• BRIEF: In the synthetic dataset generation guide below, shorten the paragraph beginning "Few shot learning is one of the most powerful tools" and keep its main facts.

Skip to content

Synthetic Dataset Generation

Few shot learning is one of the most powerful tools that autolabel offers to improve the accuracy of LLM generated labels. However, curating a seed dataset to use for few shot learning can be a time consuming and tedious process. To make this process easier, autolabel's LabelingAgent provides a method to generate synthetic datasets. These datasets can be used as seed datasets for few shot learning or any other purpose. This guide will walk you through the process of generating a synthetic dataset using autolabel.

Currently, autolabel supports synthetic dataset generation for classification and entity matching tasks. We plan to add support for other task types in the future.

Walkthrough: Creating a Synthetic Dataset for Banking

  1. The first step is to import the LabelingAgent from autolabel. This is the main class that we will use to generate the synthetic dataset.
    from autolabel import LabelingAgent
    
  2. The next step is to create the task config. Make sure to add the dataset_generation section to the config. This section contains the parameters for the dataset generation process. The guidelines parameter is a string containing the guidelines for the dataset generation task. The num_rows parameter is an integer indicating the number of rows per label to generate in the dataset.
    config = {
      "task_name": "BankingComplaintsClassification",
      "task_type": "classification",
      "dataset": {
        "label_column": "label",
        "delimiter": ","
      },
      "model": {
        "provider": "openai",
        "name": "gpt-3.5-turbo"
      },
      "prompt": {
        "task_guidelines": "You are an expert at understanding bank customers support complaints and queries.\nYour job is to correctly classify the provided input example into one of the following categories.\nCategories:\n{labels}",
        "output_guidelines": "You will answer with just the the correct output label and nothing else.",
        "labels": {
            "activate_my_card": "the customer cannot activate their credit or debit card",
            "age_limit": "the customer is under the age limit",
            "apple_pay_or_google_pay": "the customer is having trouble using apple pay or google pay",
            ... # more labels
        },
        "example_template": "Input: {example}\nOutput: {label}"

• PROVIDED RECORDS:
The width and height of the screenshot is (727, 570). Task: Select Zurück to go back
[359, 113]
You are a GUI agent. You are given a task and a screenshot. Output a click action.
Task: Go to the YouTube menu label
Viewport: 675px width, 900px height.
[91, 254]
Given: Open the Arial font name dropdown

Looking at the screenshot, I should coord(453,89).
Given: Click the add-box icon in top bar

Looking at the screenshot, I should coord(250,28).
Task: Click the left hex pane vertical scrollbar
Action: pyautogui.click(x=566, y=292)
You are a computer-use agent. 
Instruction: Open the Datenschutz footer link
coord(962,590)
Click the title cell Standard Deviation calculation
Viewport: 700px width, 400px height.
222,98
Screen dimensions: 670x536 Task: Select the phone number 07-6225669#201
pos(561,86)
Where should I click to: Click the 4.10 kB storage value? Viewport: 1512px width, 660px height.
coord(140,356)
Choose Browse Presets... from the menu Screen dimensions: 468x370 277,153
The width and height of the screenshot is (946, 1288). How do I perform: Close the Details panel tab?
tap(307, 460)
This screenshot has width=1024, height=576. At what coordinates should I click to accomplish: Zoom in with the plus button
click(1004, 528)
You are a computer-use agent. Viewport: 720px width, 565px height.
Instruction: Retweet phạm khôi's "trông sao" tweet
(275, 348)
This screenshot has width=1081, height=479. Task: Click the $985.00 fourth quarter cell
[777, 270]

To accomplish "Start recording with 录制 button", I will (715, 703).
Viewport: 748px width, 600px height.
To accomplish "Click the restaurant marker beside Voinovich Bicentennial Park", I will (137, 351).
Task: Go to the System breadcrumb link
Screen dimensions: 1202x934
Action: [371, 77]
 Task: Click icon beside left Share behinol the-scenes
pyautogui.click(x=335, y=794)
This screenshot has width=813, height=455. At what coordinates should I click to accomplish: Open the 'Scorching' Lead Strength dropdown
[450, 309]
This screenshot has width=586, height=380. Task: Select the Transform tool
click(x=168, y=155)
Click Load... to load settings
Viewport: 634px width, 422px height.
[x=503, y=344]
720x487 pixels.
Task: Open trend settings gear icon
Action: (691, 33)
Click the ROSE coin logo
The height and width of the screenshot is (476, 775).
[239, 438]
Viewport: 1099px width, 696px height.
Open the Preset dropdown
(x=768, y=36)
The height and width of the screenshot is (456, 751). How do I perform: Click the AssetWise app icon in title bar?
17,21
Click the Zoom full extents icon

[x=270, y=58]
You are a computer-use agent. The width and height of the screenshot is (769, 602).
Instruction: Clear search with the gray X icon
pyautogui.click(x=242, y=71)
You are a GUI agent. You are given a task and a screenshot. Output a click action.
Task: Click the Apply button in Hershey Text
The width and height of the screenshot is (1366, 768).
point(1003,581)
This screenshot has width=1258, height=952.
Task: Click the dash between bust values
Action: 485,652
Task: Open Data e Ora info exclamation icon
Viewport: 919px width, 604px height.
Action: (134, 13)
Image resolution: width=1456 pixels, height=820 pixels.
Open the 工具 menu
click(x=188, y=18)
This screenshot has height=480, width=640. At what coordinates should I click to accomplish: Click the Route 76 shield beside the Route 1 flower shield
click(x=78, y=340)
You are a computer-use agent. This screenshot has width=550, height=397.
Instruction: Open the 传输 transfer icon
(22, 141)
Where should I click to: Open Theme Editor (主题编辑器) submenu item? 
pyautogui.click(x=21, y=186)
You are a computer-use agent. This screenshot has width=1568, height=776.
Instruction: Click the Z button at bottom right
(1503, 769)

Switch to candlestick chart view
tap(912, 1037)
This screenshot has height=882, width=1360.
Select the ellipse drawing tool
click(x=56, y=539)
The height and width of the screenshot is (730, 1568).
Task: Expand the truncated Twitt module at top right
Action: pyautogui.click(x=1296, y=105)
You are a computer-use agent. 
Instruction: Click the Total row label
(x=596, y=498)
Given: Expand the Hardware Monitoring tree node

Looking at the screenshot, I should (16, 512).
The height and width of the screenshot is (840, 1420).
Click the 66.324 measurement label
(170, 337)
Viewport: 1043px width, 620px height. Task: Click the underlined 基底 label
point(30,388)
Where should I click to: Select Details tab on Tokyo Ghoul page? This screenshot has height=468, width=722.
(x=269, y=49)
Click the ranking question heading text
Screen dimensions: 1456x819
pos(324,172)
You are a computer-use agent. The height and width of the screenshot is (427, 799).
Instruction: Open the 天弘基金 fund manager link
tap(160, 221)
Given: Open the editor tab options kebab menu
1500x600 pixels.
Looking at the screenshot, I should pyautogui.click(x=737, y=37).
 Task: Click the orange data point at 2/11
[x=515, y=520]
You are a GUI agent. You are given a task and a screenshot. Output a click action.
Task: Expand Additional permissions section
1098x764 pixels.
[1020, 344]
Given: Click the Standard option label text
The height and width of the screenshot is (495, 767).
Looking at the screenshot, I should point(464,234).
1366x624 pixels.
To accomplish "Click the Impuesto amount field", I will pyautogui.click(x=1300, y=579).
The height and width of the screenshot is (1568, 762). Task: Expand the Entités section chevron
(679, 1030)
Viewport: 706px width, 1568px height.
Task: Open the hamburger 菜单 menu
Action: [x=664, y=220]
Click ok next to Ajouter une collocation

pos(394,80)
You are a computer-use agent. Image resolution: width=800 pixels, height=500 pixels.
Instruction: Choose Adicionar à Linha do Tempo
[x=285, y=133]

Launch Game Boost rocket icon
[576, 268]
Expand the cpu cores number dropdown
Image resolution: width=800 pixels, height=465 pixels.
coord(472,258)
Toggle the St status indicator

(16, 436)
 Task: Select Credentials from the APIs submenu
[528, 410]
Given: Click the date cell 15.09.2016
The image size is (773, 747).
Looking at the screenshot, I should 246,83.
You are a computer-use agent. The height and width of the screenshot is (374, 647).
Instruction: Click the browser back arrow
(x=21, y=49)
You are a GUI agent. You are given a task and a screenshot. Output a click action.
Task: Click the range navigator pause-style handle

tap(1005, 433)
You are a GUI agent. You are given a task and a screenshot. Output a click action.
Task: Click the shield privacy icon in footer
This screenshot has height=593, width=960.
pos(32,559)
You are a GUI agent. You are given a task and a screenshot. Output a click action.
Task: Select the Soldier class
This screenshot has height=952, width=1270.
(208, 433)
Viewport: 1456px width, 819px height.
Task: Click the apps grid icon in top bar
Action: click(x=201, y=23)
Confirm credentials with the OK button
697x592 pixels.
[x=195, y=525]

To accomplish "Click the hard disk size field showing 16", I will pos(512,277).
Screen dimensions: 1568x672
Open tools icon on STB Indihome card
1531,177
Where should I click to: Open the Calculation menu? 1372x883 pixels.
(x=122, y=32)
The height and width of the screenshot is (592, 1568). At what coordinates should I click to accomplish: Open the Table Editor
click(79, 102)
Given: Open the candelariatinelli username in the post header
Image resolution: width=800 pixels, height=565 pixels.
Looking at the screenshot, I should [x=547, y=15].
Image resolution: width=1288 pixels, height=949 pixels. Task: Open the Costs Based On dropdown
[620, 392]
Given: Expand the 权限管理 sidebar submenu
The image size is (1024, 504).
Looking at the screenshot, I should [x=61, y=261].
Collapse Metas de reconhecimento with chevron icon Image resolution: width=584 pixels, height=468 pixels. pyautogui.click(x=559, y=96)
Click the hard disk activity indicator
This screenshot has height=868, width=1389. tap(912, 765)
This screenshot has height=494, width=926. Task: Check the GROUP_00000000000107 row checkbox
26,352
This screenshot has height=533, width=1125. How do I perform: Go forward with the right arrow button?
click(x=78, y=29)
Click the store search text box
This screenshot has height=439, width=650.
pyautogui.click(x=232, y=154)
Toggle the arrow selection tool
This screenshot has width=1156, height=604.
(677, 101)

• WRITTEN ANSWER: Few shot learning greatly improves the accuracy of LLM-generated labels in autolabel, but building a seed dataset for it is slow and tedious. Autolabel's LabelingAgent can generate synthetic datasets for use as few shot seed data or for other purposes. This guide shows how.